Single-dose, Two-way Crossover, Bioequivalence Study of Mycophenolate Mofetil 500 mg Tablet Under Fasting Conditions in Healthy Male Subjects

BACKGROUND Mycophenolate mofetil (MMF) is an immunosuppressant indicated for prophylaxis of acute organ transplant rejection. Generic MMF is less costly than the branded product, but European regulatory authorities require bioequivalence studies for the marketing of generics. OBJECTIVES The aims of the 2 studies reported were to assess the dissolution and bioavailability of a generic (test) and branded (reference) formulation of MMF 500 mg. METHODS An in vitro analytical dissolution profile test was conducted comparing 500 mg MMF test drug with a reference drug. A separate single-dose, randomized, open-label, 2-way crossover study involving fasting, healthy, adult male volunteers was conducted. Two study periods-1 test drug period and 1 reference drug period-were separated by a 14-day washout period. Blood samples were collected for up to 60 hours after drug administration for the determination of MMF and mycophenolic acid (MPA) pharmacokinetics. Concentrations of the analytes were determined using a validated liquid chromatography-tandem mass spectrometry (LC-MS/MS) method; pharmacokinetic parameters were calculated using noncompartmental analysis; C(max), AUC(0-t), and AUC(0-∞) were the primary evaluation criteria.

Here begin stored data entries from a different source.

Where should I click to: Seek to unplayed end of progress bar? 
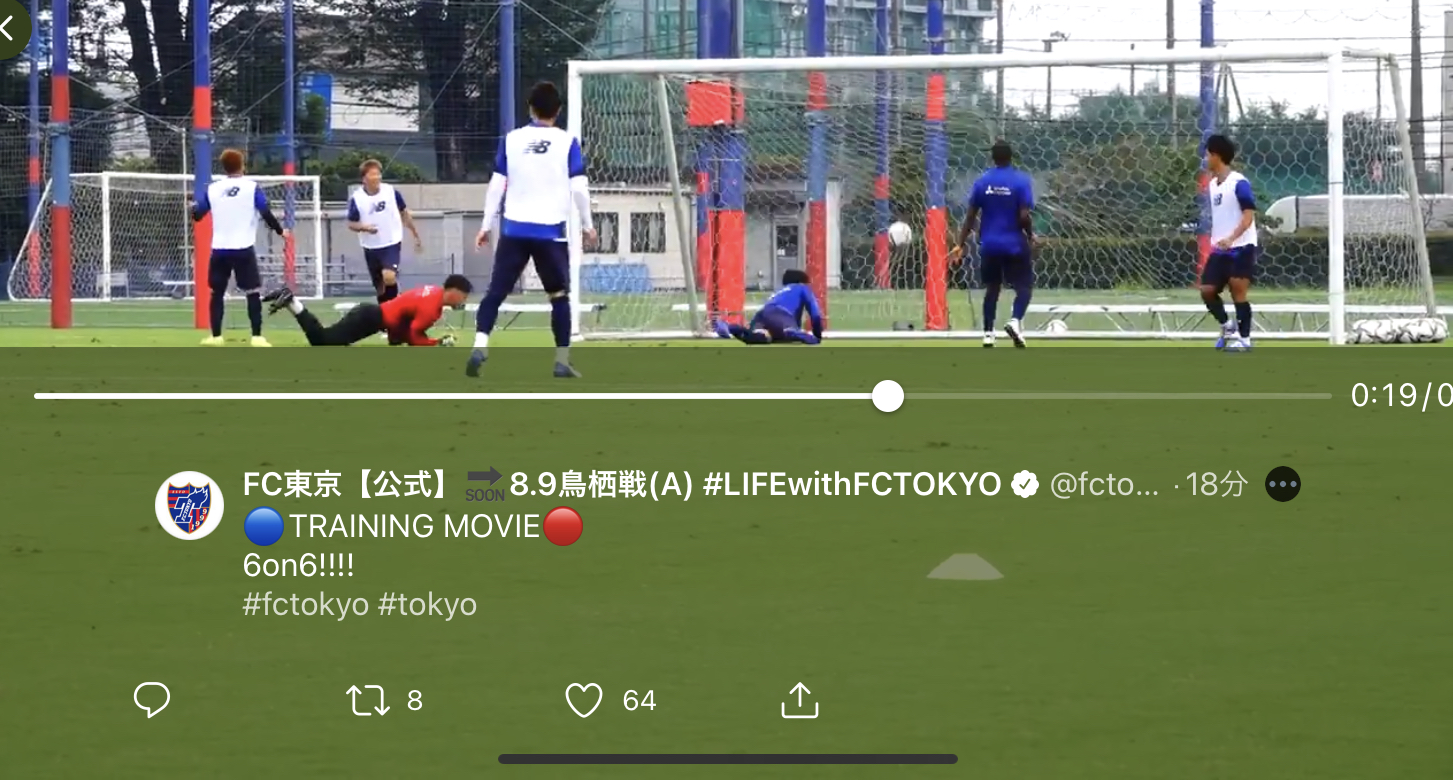[x=1327, y=396]
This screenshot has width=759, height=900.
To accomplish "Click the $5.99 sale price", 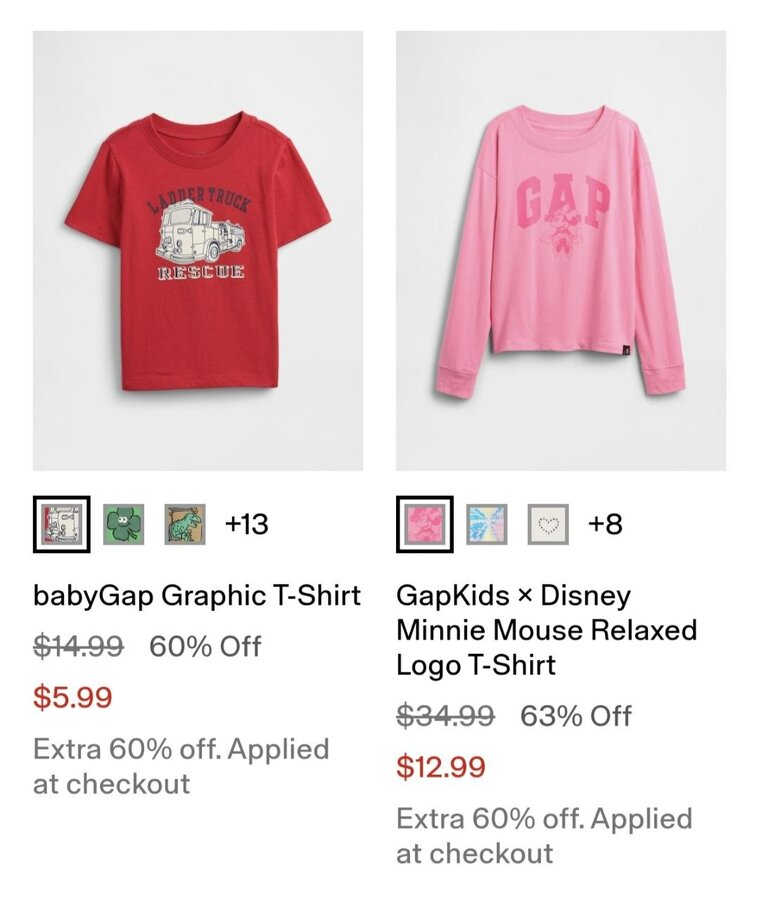I will click(72, 697).
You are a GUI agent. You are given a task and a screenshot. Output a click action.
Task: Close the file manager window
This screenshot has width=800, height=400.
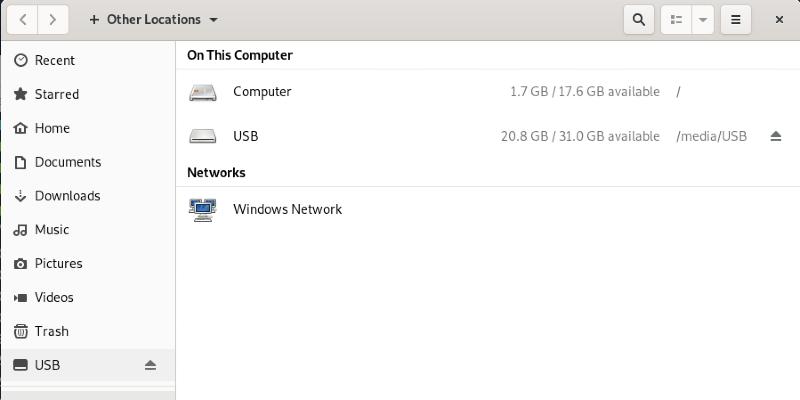click(779, 20)
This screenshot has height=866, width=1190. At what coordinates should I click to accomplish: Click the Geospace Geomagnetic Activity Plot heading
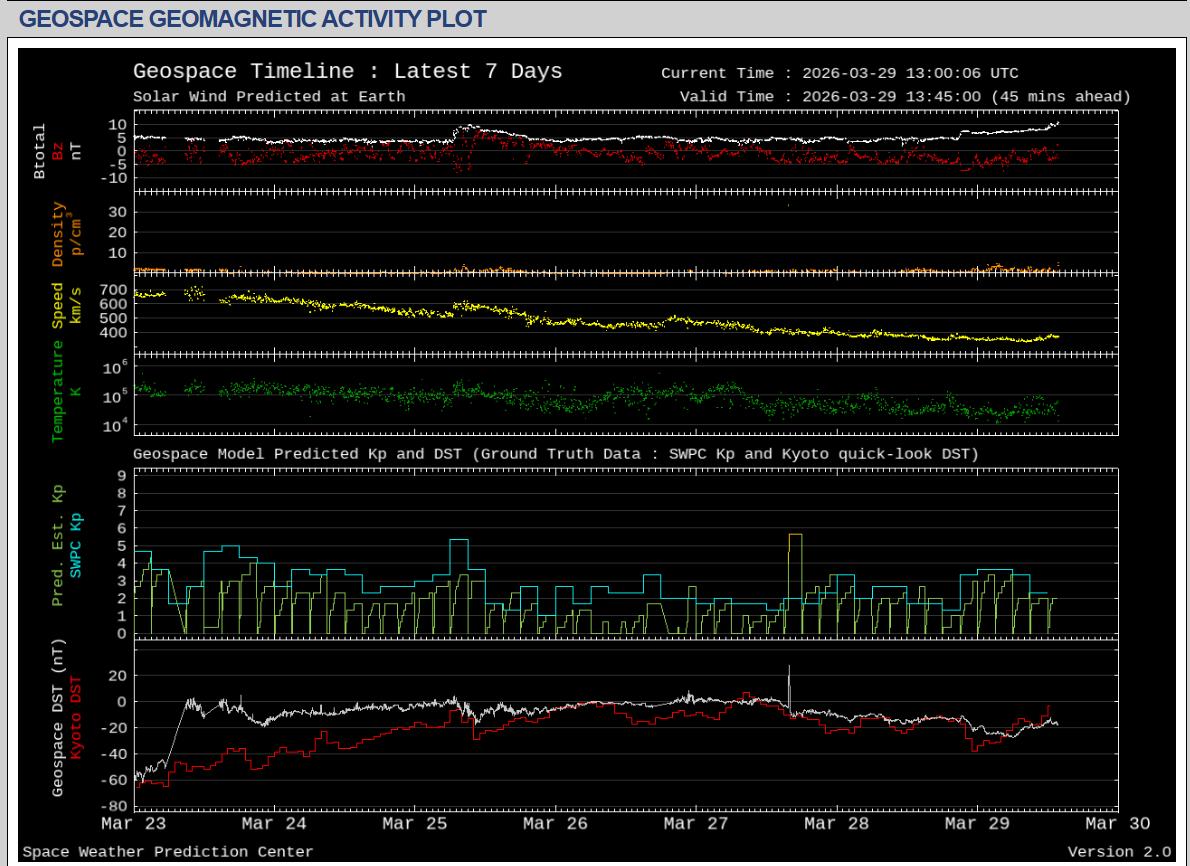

Bioequivalence was assumed if the 90% confidence intervals (CIs) for the test/reference ratios of natural logarithm transformed values (obtained using ANOVA) were between 80% and 125%, per European regulations for bioequivalence. Tolerability was monitored throughout the study. RESULTS The dissolution profiles of the test drug matched those of the reference drug at 4 pH levels. In the bioequivalence study, a total of 126 male subjects were dosed, and 117 subjects completed the study. The 90% CIs for MPA were C(max), 94.13% to 116.46%; AUC(0-t), 98.26% to 102.36%; and AUC(0-∞), 97.85% to 101.99%. These values met with the European regulatory definition of bioequivalence. Reported adverse events were similar in both the test and reference drugs. CONCLUSIONS This single-dose study found that the test and reference MMF 500 mg tablets met the European regulatory criteria for assuming bioequivalence in fasting, healthy, male subjects. Both formulations were well tolerated. (Clinical Trials Registry - India [CTRI]: 2011/03/002211).